How to Use This Guide
This guide runs beginner to advanced. Each pillar gets its own deep chapter, in the order they appear above, because each builds on the last: you cannot improve what you cannot measure (evaluation first), you cannot reason about agents until you understand context, and product judgment ties everything together at the end.
- Read in order the first time. The vocabulary compounds — terms defined in early chapters are used freely later.
- Do the exercises. AI engineering is a hands-on craft. Reading about evals is not the same as writing one.
- Watch for the callout boxes. Best practice boxes tell you what to do; Common mistake boxes flag traps that have burned real teams; Key takeaway boxes (one per section) are your revision summary.
- Stay model-agnostic. Examples will mention specific models for concreteness, but the lessons are designed to outlive any one of them.

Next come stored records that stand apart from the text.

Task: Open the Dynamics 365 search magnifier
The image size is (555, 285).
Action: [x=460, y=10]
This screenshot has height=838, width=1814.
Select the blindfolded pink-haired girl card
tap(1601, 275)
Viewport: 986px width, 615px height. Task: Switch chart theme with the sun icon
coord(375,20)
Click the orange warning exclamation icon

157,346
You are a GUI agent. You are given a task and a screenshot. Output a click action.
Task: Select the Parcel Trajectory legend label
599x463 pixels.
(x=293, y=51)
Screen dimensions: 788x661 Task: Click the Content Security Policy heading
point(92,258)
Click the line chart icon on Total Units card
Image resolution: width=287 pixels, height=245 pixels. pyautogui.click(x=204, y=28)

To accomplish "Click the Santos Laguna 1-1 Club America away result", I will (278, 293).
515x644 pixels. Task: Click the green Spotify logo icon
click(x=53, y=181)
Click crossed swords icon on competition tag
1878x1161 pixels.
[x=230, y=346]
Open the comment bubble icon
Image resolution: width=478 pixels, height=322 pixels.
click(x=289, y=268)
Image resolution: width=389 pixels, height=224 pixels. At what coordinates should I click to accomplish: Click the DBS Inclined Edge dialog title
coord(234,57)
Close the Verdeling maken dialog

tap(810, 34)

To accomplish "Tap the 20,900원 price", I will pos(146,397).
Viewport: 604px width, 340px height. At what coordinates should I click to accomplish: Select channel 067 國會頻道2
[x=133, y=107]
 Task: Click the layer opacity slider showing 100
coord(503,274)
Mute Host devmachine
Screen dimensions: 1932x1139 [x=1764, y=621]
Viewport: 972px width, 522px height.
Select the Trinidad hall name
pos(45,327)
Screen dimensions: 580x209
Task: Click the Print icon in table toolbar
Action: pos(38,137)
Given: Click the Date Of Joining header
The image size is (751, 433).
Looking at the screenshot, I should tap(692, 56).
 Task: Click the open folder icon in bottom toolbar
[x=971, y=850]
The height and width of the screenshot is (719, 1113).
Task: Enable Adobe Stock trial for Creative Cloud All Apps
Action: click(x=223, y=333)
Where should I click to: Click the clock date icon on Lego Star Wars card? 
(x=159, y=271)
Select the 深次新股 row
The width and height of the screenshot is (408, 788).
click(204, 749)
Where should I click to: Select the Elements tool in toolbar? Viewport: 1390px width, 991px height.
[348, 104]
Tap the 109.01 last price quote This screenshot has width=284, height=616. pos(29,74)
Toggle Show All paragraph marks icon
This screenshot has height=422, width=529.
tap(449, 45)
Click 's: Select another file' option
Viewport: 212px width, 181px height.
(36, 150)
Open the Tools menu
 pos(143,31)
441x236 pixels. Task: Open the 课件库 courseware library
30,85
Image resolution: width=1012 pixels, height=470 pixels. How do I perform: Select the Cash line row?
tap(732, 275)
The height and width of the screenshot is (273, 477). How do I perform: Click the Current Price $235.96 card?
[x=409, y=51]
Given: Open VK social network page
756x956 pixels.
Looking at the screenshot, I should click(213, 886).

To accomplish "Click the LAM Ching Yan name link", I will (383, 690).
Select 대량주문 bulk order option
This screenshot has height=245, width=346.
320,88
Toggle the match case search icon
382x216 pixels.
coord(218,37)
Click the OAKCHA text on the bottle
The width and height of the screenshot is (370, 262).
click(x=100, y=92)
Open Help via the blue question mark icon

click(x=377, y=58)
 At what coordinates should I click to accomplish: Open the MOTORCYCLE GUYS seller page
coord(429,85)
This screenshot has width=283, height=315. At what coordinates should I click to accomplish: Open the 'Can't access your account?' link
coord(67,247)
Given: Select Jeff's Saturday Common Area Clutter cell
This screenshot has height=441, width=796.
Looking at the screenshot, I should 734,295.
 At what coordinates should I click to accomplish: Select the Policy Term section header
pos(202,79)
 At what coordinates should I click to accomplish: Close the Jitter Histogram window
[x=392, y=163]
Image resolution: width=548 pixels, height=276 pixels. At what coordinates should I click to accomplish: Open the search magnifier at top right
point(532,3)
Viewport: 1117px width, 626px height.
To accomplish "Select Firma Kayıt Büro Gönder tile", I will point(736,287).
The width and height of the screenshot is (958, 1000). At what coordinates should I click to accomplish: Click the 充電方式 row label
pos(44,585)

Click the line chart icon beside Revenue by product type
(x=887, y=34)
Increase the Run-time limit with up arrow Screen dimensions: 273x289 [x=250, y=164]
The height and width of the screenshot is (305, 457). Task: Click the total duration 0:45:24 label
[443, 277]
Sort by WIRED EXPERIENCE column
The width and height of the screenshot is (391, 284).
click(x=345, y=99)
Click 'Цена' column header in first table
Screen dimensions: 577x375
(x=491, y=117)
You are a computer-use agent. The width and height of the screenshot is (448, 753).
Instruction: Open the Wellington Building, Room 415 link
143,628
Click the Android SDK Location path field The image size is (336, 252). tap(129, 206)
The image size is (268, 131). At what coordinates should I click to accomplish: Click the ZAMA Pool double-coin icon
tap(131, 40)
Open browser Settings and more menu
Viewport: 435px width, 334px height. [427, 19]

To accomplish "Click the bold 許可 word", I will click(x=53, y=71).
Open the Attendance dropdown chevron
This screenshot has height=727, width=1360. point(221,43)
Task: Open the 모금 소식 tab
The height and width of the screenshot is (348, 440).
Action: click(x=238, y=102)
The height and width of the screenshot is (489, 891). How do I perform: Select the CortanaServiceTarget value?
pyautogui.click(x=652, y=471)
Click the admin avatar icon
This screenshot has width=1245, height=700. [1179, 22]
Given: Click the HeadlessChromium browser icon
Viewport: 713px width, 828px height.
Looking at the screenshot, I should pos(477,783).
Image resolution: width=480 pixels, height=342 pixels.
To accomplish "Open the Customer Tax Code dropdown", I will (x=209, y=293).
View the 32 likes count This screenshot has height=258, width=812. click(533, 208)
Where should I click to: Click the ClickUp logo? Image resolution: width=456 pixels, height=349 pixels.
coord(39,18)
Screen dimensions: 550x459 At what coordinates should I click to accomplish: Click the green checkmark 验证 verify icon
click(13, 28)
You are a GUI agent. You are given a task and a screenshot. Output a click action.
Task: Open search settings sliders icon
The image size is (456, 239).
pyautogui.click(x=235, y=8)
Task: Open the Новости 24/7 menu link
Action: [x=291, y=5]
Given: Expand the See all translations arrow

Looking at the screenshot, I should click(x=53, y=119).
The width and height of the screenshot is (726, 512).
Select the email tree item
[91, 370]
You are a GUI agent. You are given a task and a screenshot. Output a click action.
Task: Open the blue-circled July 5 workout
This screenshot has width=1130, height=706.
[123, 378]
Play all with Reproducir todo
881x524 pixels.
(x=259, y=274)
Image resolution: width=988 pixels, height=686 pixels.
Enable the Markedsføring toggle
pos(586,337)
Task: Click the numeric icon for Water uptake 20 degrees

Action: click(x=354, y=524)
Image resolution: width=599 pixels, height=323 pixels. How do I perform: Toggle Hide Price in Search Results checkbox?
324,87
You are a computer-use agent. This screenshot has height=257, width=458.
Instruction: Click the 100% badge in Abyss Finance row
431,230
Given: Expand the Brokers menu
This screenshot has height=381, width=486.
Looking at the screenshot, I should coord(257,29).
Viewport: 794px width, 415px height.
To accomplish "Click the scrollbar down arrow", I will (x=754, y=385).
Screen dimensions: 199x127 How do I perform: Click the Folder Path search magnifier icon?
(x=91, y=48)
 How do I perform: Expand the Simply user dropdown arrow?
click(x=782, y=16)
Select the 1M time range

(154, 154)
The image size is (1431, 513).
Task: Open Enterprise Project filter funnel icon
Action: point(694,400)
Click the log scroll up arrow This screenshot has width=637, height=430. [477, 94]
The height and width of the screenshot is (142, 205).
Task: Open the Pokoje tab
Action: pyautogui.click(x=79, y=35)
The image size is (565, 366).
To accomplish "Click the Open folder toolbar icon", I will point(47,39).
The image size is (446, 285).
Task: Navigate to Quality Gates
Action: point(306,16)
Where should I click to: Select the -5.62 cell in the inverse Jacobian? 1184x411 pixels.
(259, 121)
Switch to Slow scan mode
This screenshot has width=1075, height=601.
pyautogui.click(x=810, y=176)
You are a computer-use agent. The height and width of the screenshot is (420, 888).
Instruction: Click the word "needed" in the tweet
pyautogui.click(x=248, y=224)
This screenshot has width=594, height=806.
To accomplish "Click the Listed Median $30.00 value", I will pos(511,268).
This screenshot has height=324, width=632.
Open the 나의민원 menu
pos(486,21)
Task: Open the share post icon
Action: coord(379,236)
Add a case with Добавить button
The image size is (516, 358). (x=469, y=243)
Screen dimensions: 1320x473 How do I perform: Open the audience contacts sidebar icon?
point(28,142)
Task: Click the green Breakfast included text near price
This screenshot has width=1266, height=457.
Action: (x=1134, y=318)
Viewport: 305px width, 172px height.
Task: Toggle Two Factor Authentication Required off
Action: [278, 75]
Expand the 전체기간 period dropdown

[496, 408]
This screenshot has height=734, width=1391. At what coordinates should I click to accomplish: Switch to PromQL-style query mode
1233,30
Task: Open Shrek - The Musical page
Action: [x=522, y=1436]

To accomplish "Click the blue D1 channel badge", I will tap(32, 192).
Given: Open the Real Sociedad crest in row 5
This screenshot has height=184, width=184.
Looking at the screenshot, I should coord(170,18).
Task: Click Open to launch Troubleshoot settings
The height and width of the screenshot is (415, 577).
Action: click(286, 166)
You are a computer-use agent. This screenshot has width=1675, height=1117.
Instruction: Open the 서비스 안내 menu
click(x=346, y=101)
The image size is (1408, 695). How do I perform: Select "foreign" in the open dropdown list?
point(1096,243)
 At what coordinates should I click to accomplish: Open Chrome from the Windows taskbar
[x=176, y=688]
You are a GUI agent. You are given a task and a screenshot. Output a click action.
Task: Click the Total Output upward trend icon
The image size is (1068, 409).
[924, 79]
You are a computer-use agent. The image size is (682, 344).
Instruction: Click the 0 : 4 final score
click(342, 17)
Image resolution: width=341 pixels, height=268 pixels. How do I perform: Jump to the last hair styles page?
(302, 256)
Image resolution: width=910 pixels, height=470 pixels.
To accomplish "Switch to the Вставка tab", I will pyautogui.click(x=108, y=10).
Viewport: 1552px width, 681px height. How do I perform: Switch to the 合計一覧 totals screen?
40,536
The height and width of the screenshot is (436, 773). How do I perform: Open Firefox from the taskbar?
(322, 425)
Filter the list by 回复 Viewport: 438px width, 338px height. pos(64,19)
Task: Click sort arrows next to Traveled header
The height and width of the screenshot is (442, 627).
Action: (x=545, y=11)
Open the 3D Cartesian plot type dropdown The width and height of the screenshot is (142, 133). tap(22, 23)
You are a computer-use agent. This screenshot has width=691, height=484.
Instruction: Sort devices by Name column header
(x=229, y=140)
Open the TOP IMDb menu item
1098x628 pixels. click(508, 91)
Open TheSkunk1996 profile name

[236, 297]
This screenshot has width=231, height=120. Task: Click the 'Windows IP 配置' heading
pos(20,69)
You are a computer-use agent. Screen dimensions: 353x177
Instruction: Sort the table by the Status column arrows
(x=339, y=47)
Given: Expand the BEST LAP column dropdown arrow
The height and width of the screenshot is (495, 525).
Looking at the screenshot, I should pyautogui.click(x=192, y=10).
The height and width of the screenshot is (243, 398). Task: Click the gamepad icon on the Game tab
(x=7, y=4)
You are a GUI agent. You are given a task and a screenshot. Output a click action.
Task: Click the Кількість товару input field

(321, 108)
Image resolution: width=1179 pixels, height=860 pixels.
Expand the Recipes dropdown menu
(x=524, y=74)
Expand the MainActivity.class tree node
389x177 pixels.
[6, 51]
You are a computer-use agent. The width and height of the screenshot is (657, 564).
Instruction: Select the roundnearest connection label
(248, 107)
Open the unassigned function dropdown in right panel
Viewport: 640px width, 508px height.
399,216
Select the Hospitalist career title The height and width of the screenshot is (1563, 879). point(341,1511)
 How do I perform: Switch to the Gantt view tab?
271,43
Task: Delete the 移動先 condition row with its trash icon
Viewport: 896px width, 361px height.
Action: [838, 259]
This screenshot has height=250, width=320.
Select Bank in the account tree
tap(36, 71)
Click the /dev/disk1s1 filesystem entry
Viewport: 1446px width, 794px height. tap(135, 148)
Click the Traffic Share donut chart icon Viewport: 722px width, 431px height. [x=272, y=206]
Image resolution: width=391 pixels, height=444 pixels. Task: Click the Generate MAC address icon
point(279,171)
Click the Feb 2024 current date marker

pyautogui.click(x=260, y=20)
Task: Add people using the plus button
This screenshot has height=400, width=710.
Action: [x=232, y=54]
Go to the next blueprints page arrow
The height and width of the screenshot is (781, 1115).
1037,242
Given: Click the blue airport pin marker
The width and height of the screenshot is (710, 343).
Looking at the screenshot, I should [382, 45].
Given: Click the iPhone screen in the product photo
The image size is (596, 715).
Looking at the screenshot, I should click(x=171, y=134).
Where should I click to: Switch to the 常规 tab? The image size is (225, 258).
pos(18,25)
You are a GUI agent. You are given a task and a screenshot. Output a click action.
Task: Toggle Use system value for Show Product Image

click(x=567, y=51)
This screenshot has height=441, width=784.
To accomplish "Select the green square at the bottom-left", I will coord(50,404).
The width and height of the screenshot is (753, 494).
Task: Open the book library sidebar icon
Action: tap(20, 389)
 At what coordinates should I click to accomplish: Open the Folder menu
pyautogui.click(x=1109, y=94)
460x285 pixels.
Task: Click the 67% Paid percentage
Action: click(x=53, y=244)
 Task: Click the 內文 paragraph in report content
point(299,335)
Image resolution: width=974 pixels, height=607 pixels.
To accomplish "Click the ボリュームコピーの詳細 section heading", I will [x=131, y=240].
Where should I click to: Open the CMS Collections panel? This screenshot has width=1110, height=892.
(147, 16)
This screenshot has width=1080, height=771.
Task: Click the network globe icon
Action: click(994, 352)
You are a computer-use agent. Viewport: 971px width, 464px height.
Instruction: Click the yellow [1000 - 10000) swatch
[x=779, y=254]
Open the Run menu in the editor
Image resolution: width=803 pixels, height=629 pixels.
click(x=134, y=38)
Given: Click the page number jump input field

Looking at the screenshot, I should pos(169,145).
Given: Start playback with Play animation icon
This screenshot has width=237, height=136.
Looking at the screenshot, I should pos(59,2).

When a model name appears, focus on the technique, not the brand.
- Keep a glossary. Jot down each bolded term as you meet it. By the end you will have a working vocabulary of the field.
Section summary
- An LLM is a next-token prediction engine: it splits text into tokens and predicts likely continuations one token at a time.
- The context window is the model's limited short-term memory; bigger windows still degrade before their advertised limit, so what you put in them matters.
- Temperature controls randomness/creativity, not correctness; inference is the act of running a finished model, which is what engineers orchestrate.
- AI/LLM engineering is building reliable systems around unreliable, probabilistic models.
- The core thesis: everyone can call an API; few can tell whether the output is good — that gap is where durable value lives.
- "Prompt tricks" rot with each model release; the four pillars endure because they describe the system around the model.
- The four durable pillars — Evaluation, Context engineering & retrieval, Agent architecture & orchestration, and Product judgment — form one feedback loop, not a list of separate topics.
- Use the guide in order, hands-on, model-agnostic, anchored to one real project of your own.